Estimation of Near Surface Air Temperature Using MODIS Land Surface Temperature Data and Geostatistics (MODIS 지표면 온도 자료와 지구통계기법을 이용한 지상 기온 추정)

  • Shin, HyuSeok;Chang, Eunmi;Hong, Sungwook
    • Spatial Information Research
    • /
    • v.22 no.1
    • /
    • pp.55-63
    • /
    • 2014
  • Near surface air temperature data which are one of the essential factors in hydrology, meteorology and climatology, have drawn a substantial amount of attention from various academic domains and societies. Meteorological observations, however, have high spatio-temporal constraints with the limits in the number and distribution over the earth surface. To overcome such limits, many studies have sought to estimate the near surface air temperature from satellite image data at a regional or continental scale with simple regression methods.
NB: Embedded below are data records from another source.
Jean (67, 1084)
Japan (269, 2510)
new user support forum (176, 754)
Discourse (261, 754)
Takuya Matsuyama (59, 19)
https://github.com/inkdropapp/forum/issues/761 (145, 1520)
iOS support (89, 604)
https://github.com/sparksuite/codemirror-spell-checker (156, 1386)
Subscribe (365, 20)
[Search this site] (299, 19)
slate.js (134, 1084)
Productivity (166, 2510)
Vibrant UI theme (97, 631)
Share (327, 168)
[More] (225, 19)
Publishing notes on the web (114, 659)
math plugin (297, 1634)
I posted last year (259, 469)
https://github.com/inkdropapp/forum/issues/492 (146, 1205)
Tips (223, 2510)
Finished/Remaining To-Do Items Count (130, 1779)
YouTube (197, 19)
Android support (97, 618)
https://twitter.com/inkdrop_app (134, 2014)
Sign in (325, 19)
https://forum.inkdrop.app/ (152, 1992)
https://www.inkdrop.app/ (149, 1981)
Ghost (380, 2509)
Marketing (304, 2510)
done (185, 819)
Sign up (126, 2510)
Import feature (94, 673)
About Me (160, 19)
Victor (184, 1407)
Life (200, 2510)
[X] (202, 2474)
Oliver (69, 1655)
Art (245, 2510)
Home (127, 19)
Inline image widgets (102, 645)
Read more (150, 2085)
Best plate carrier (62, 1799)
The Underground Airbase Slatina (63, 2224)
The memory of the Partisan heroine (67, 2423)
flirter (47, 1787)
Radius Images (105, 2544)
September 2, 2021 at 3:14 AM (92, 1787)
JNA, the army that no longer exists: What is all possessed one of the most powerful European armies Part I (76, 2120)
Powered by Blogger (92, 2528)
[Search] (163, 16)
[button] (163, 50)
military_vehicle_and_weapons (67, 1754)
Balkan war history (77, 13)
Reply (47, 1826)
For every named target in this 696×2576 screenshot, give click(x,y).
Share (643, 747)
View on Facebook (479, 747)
Alternatively, we applied various Kriging methods such as ordinary Kriging, universal Kriging, Cokriging, Regression Kriging in search of an optimal estimation method based on near surface air temperature data observed from automatic weather stations (AWS) in South Korea throughout 2010 (365 days) and MODIS land surface temperature (LST) data (MOD11A1, 365 images). Due to high spatial heterogeneity, auxiliary data have been also analyzed such as land cover, DEM (digital elevation model) to consider factors that can affect near surface air temperature. Prior to the main estimation, we calculated root mean square error (RMSE) of temperature differences from the 365-days LST and AWS data by season and landcover. The results show that the coefficient of variation (CV) of RMSE by season is 0.86, but the equivalent value of CV by landcover is 0.00746. Seasonal differences between LST and AWS data were greater than that those by landcover. Seasonal RMSE was the lowest in winter (3.72). The results from a linear regression analysis for examining the relationship among AWS, LST, and auxiliary data show that the coefficient of determination was the highest in winter (0.818) but the lowest in summer (0.078), thereby indicating a significant level of seasonal variation. Based on these results, we utilized a variety of Kriging techniques to estimate the surface temperature. The results of cross-validation in each Kriging model show that the measure of model accuracy was 1.71, 1.71, 1.848, and 1.630 for universal Kriging, ordinary Kriging, cokriging, and regression Kriging, respectively. The estimates from regression Kriging thus proved to be the most accurate among the Kriging methods compared.